__What you will do__.
Pull every line from the records that has the word "agent" in it.

__Data shown__.
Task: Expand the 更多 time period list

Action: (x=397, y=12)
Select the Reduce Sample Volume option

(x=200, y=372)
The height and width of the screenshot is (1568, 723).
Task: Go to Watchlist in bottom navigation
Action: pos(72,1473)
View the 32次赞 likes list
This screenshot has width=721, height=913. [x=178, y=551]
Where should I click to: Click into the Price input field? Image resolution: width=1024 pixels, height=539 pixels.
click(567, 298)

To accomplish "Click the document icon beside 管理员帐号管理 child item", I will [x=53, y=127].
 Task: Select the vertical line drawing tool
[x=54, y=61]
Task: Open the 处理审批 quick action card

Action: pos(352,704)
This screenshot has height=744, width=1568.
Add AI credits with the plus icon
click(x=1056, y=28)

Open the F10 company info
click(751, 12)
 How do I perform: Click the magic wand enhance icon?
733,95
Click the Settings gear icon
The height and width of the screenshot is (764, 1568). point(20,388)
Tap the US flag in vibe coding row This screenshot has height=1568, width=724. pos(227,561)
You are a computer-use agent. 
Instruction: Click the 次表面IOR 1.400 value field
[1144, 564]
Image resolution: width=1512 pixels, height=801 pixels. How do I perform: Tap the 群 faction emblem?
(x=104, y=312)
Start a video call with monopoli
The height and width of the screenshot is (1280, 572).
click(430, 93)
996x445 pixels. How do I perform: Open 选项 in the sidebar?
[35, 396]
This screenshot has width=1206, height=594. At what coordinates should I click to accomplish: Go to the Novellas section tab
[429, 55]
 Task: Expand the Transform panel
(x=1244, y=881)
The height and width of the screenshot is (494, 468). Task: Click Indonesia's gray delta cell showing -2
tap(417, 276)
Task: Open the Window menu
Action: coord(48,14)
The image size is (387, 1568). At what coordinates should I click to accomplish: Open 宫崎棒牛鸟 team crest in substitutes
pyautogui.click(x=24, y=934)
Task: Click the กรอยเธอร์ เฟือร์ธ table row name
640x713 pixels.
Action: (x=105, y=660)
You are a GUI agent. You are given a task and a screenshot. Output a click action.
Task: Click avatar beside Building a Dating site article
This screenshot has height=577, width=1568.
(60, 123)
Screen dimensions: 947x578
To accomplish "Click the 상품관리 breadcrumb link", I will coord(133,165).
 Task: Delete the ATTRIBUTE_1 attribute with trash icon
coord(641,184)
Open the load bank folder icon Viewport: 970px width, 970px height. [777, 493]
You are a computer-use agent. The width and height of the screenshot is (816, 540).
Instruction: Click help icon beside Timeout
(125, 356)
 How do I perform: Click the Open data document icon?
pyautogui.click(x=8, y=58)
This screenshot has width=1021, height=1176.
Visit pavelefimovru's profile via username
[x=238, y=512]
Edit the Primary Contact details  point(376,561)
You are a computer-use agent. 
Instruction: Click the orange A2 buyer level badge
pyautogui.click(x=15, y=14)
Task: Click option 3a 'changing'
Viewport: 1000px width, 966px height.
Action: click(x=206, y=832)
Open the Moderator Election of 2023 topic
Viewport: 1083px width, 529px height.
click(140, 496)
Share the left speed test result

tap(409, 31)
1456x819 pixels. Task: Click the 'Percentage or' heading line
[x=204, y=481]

__Exercise answer__.
You are a computer-use agent. 
You are a GUI agent. You are given a task and a screenshot. Output a click action.
You are a computer-use agent. The width and height of the screenshot is (816, 540).
You are a computer-use agent. 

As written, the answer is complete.